[TASK DESCRIPTION]:
Gather every line of the records below that contains the string "Open", treating uppercase and lowercase letters as distinct, and copy each such line in full.

::: RECORDS FOR PROCESSING

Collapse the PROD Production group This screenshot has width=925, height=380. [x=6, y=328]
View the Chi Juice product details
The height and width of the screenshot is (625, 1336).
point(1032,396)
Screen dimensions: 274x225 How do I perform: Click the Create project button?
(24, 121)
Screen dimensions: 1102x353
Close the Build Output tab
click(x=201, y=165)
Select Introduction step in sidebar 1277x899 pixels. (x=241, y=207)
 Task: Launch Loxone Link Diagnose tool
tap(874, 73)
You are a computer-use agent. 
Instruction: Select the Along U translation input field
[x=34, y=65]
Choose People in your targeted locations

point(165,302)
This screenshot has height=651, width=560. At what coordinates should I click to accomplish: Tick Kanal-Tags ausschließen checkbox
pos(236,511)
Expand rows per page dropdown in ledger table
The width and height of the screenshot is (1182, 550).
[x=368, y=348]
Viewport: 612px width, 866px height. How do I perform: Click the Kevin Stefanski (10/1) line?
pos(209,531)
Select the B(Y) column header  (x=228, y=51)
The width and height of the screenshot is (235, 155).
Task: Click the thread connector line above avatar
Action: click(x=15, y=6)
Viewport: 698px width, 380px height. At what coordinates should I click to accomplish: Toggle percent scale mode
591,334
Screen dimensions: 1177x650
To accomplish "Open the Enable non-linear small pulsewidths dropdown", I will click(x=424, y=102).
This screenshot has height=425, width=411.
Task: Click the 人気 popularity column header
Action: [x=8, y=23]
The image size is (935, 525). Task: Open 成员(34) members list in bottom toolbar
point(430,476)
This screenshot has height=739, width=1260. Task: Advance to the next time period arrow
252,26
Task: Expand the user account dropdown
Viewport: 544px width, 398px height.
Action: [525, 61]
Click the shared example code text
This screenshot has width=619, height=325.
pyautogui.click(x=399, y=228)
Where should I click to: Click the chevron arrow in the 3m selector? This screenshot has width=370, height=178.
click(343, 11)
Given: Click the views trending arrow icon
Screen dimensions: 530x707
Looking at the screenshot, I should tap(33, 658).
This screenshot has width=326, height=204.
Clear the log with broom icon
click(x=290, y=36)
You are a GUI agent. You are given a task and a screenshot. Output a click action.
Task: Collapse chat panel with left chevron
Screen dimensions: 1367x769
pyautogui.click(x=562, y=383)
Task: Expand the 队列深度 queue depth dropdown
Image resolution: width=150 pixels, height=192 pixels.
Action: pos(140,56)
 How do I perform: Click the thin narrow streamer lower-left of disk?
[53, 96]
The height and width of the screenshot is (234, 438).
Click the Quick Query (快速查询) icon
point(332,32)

::::::

[REPLY]:
To accomplish "Open the Enable non-linear small pulsewidths dropdown", I will click(x=424, y=102).
The image size is (935, 525). Task: Open 成员(34) members list in bottom toolbar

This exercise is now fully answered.